Kiernan, MS, Wentworth, D, Francis, G, Martinez, FA, Dickstein, K, Komajda, M, Zannad, F, Neaton, JD, Konstam, MA
European journal of heart failure. 2012;(12):1401-9
Abstract
AIMS: In patients with heart failure and reduced left ventricular ejection fraction (HFrEF), renin-angiotensin-aldosterone system blockade reduces morbidity and mortality, but comes at an increased risk of adverse events (AEs). We utilized the HEAAL trial data to identify predictors of the most frequent investigator-reported AEs.

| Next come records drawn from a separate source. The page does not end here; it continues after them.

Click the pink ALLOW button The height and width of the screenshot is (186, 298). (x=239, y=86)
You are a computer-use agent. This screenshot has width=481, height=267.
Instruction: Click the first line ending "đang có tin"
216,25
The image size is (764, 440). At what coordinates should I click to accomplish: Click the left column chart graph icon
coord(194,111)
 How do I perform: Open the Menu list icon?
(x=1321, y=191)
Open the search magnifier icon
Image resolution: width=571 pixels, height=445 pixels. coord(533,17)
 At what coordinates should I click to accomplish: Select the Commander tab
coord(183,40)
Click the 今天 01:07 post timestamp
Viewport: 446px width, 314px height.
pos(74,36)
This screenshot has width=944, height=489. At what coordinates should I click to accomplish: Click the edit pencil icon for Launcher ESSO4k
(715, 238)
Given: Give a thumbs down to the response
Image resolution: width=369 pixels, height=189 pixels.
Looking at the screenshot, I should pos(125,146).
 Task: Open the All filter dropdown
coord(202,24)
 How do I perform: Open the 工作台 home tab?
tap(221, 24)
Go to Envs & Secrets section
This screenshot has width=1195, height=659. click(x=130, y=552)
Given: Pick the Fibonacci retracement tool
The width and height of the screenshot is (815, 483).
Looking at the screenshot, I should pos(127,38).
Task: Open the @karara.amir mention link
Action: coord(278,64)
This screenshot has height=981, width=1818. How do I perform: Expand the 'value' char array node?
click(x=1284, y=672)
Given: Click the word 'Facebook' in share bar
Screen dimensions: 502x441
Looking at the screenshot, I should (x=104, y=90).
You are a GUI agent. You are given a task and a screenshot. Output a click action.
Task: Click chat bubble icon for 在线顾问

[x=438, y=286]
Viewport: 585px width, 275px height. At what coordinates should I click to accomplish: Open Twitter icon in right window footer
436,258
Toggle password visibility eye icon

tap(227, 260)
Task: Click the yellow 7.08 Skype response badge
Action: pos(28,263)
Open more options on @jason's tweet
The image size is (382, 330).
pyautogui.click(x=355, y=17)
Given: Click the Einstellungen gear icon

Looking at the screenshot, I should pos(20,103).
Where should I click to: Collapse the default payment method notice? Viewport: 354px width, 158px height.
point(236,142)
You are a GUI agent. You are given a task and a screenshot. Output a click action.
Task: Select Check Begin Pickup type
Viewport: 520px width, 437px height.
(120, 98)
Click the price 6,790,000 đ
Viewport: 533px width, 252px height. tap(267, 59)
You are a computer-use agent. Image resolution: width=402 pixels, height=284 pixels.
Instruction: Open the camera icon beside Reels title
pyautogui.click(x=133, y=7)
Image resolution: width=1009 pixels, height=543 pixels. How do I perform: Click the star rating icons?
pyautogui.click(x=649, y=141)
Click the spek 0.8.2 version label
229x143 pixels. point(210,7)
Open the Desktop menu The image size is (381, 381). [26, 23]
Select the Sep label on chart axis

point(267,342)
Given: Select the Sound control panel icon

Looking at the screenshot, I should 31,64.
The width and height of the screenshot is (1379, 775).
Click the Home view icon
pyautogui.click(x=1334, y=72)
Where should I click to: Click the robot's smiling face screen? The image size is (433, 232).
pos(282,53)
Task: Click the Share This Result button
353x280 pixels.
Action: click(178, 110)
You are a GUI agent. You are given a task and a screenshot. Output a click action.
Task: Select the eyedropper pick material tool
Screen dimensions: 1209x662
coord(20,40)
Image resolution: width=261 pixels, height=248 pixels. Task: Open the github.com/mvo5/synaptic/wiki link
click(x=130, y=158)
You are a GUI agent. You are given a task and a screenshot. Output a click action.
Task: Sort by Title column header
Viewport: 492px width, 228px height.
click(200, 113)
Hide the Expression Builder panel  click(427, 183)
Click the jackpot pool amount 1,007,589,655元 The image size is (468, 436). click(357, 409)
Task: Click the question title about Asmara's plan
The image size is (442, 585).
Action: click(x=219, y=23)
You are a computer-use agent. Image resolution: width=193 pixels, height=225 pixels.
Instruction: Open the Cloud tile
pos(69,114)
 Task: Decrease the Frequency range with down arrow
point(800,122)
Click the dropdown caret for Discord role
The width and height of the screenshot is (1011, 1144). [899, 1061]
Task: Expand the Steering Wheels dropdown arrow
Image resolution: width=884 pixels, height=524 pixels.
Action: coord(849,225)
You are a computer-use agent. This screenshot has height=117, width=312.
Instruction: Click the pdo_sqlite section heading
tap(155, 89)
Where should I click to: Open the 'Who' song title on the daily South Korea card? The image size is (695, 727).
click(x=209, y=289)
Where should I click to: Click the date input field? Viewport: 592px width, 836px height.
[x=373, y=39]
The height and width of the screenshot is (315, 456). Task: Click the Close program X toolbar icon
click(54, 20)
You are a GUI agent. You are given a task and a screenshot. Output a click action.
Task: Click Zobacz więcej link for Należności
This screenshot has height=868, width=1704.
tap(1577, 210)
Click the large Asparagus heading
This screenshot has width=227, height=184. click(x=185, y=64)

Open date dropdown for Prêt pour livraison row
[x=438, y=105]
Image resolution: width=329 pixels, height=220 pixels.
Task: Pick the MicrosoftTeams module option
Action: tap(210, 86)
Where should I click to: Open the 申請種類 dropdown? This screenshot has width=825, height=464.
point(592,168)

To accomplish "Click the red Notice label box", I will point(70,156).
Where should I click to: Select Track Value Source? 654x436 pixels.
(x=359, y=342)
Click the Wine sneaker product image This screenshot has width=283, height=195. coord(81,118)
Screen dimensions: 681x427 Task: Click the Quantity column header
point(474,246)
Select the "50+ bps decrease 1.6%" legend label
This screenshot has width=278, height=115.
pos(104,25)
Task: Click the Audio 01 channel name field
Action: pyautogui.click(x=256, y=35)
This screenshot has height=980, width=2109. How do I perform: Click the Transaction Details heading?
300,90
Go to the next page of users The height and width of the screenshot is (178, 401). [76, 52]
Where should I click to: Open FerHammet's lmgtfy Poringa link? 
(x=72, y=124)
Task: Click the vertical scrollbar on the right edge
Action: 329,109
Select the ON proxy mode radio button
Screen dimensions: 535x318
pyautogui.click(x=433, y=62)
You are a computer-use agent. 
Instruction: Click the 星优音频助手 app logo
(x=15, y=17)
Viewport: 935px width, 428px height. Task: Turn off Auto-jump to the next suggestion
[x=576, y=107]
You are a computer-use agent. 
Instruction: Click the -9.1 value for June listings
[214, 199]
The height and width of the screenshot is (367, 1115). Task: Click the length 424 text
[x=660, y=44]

METHODS AND RESULTS The HEAAL trial investigated the relationship between losartan dose and outcomes in patients with HFrEF. Cox proportional hazards modelling was used to investigate predictors of AEs and their association with subsequent outcomes. In multivariate analyses, kidney impairment, hyperkalaemia, and hypotension were more likely to occur in older patients (P < 0.01 for each), and those taking aldosterone blockers (P < 0.01 for each). Entry levels of creatinine, potassium, and systolic blood pressure were associated with their respective AEs (P < 0.001 for each). Diabetes, baseline haemoglobin, and diuretic use were predictors (P < 0.05) of kidney impairment and hyperkalaemia. Following AEs due to kidney impairment [hazard ratio (HR) 2.19, 95% confidence interval (CI) 1.91-2.50], hyperkalaemia (HR 1.53, 95% CI 1.27-1.85), and hypotension (HR 1.93, 95% CI 1.62-2.29), the risk of death increased compared with patients who did not experience these AEs. CONCLUSION While the risk of severe AEs is low, patients with HFrEF can be identified who are at increased risk during treatment with an angiotensin receptor blocker. AEs are associated with excess mortality, and at-risk patients should be monitored closely.